TASK BRIEF: When you repeat the listing, keep every character as it is.

EXERCISE MATERIAL:

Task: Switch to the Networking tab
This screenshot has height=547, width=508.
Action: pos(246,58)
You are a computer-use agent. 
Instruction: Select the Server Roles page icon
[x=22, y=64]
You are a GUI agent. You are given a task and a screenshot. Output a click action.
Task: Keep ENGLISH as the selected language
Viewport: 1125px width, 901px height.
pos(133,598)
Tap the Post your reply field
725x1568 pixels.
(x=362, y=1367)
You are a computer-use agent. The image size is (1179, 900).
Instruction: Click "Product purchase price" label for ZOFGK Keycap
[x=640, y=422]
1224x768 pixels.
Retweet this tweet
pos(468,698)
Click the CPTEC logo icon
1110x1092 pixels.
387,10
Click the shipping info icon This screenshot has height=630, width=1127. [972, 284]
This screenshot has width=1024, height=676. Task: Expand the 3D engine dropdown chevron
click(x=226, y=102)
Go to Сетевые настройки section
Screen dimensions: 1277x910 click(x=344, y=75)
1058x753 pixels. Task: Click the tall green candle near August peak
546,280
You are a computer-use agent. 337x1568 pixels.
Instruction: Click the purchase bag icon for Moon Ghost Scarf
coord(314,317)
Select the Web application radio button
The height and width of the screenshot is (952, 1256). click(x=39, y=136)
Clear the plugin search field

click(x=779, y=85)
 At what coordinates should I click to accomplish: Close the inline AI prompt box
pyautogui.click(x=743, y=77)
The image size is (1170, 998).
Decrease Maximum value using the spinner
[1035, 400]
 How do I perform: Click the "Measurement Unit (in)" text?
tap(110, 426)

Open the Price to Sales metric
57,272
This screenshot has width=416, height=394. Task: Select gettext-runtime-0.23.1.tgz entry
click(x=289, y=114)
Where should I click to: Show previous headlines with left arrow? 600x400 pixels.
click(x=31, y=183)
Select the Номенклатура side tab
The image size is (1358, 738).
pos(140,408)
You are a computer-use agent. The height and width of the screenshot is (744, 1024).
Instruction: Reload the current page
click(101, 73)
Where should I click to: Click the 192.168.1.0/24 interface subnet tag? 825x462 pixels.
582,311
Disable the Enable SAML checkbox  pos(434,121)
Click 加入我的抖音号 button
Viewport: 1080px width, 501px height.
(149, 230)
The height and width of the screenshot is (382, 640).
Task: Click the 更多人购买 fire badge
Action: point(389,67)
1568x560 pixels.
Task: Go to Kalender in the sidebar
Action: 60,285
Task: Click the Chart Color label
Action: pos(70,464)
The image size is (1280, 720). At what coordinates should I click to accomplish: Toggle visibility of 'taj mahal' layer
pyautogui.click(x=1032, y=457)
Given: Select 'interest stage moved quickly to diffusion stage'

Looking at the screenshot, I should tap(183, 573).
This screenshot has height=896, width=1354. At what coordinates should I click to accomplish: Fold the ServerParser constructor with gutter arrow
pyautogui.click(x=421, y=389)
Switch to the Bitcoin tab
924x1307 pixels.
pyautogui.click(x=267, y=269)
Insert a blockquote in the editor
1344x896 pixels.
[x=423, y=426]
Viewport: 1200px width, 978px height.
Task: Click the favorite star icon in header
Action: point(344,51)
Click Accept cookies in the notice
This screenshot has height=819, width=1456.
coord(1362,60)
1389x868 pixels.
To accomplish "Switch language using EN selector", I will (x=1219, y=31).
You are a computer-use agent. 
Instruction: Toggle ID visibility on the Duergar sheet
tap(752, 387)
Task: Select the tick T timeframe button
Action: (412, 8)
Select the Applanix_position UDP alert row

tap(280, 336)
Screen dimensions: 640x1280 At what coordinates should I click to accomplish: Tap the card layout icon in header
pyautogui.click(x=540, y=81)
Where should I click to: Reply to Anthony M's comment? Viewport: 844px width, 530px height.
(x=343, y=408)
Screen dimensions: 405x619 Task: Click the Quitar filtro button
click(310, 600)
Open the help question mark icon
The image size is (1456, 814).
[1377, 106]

EXERCISE RESPONSE:
Task: Switch to the Networking tab
This screenshot has height=547, width=508.
Action: pos(246,58)
You are a computer-use agent. 
Instruction: Select the Server Roles page icon
[x=22, y=64]
You are a GUI agent. You are given a task and a screenshot. Output a click action.
Task: Keep ENGLISH as the selected language
Viewport: 1125px width, 901px height.
pos(133,598)
Tap the Post your reply field
725x1568 pixels.
(x=362, y=1367)
You are a computer-use agent. The image size is (1179, 900).
Instruction: Click "Product purchase price" label for ZOFGK Keycap
[x=640, y=422]
1224x768 pixels.
Retweet this tweet
pos(468,698)
Click the CPTEC logo icon
1110x1092 pixels.
387,10
Click the shipping info icon This screenshot has height=630, width=1127. [972, 284]
This screenshot has width=1024, height=676. Task: Expand the 3D engine dropdown chevron
click(x=226, y=102)
Go to Сетевые настройки section
Screen dimensions: 1277x910 click(x=344, y=75)
1058x753 pixels. Task: Click the tall green candle near August peak
546,280
You are a computer-use agent. 337x1568 pixels.
Instruction: Click the purchase bag icon for Moon Ghost Scarf
coord(314,317)
Select the Web application radio button
The height and width of the screenshot is (952, 1256). click(x=39, y=136)
Clear the plugin search field

click(x=779, y=85)
 At what coordinates should I click to accomplish: Close the inline AI prompt box
pyautogui.click(x=743, y=77)
The image size is (1170, 998).
Decrease Maximum value using the spinner
[1035, 400]
 How do I perform: Click the "Measurement Unit (in)" text?
tap(110, 426)

Open the Price to Sales metric
57,272
This screenshot has width=416, height=394. Task: Select gettext-runtime-0.23.1.tgz entry
click(x=289, y=114)
Where should I click to: Show previous headlines with left arrow? 600x400 pixels.
click(x=31, y=183)
Select the Номенклатура side tab
The image size is (1358, 738).
pos(140,408)
You are a computer-use agent. The height and width of the screenshot is (744, 1024).
Instruction: Reload the current page
click(101, 73)
Where should I click to: Click the 192.168.1.0/24 interface subnet tag? 825x462 pixels.
582,311
Disable the Enable SAML checkbox  pos(434,121)
Click 加入我的抖音号 button
Viewport: 1080px width, 501px height.
(149, 230)
The height and width of the screenshot is (382, 640).
Task: Click the 更多人购买 fire badge
Action: point(389,67)
1568x560 pixels.
Task: Go to Kalender in the sidebar
Action: 60,285
Task: Click the Chart Color label
Action: pos(70,464)
The image size is (1280, 720). At what coordinates should I click to accomplish: Toggle visibility of 'taj mahal' layer
pyautogui.click(x=1032, y=457)
Given: Select 'interest stage moved quickly to diffusion stage'

Looking at the screenshot, I should tap(183, 573).
This screenshot has height=896, width=1354. At what coordinates should I click to accomplish: Fold the ServerParser constructor with gutter arrow
pyautogui.click(x=421, y=389)
Switch to the Bitcoin tab
924x1307 pixels.
pyautogui.click(x=267, y=269)
Insert a blockquote in the editor
1344x896 pixels.
[x=423, y=426]
Viewport: 1200px width, 978px height.
Task: Click the favorite star icon in header
Action: point(344,51)
Click Accept cookies in the notice
This screenshot has height=819, width=1456.
coord(1362,60)
1389x868 pixels.
To accomplish "Switch language using EN selector", I will (x=1219, y=31).
You are a computer-use agent. 
Instruction: Toggle ID visibility on the Duergar sheet
tap(752, 387)
Task: Select the tick T timeframe button
Action: (412, 8)
Select the Applanix_position UDP alert row

tap(280, 336)
Screen dimensions: 640x1280 At what coordinates should I click to accomplish: Tap the card layout icon in header
pyautogui.click(x=540, y=81)
Where should I click to: Reply to Anthony M's comment? Viewport: 844px width, 530px height.
(x=343, y=408)
Screen dimensions: 405x619 Task: Click the Quitar filtro button
click(310, 600)
Open the help question mark icon
The image size is (1456, 814).
[1377, 106]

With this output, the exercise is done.